* **GIVEN PASSAGE**
VIX and Trend-Following, the Killer Combo?

////VIX and Trend-Following, the Killer Combo?

VIX and Trend-Following, the Killer Combo?

By | 2017-09-30T18:18:23+00:00 September 28th, 2017|Guest Posts|0 Comments

Some things in life are naturally made for each other.

Some examples include the following:

  1. Peanut Butter and Jelly
  2. Starsky & Hutch
  3. Value and Momentum

So my ears perked up when the idea of combining VIX levels and Trend Following started making the rounds on finance twitter.  Like any geek, I was eager to start testing the idea, knowing ahead of time that there is a major overfitting hurdle to surpass when combining signals. Nonetheless, the research and summary results are below.

Theory of Combining VIX and Trend

The are many potential theories underlying the integration of volatility and trend-following signals. I list some concepts and associated hypothesis below:

  • Trend Following in its simplest form comes down to using information (asset price history) from the market to determine if an asset is appreciating or falling in price.
  • If an asset is increasing in price, it is likely to continue, so you may want to own the asset.  If an asset is decreasing in price, you may want to own a relatively stronger asset, and when no assets are increasing in price, then you may want to own cash.
  • Therefore, trend following can be somewhat binary in nature – you either own the asset or you don’t.  However, sometimes the signal may be hard to interpret because the asset price history has been positive, but highly volatile.  Information Theory is a whole field of study about how to extract a signal from noise and can be very helpful in this regard.

* **DATA BLOCK**
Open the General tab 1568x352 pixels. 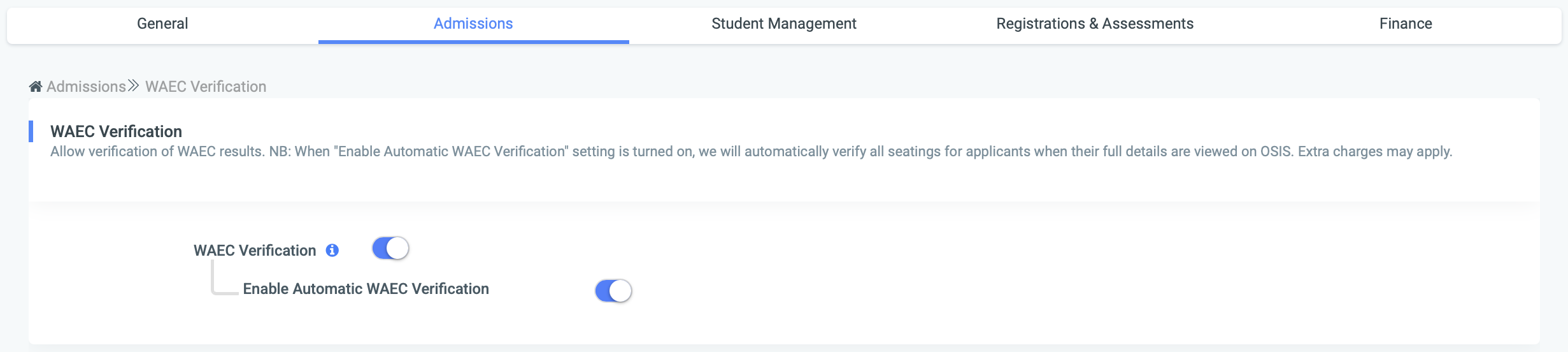click(162, 24)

* **TASKS TO COMPLETE**
(A) In the VIX and trend-following post, which three pairings are listed as naturally made for each other?
(B) Please return the words of the VIX and trend-following post starting with "So my ears perked" and going on through "results are below.".

* **ANSWERS FOR THE TASKS**
(A) Peanut Butter and Jelly, Starsky & Hutch, and Value and Momentum.

(B)
So my ears perked up when the idea of combining VIX levels and Trend Following started making the rounds on finance twitter.  Like any geek, I was eager to start testing the idea, knowing ahead of time that there is a major overfitting hurdle to surpass when combining signals. Nonetheless, the research and summary results are below.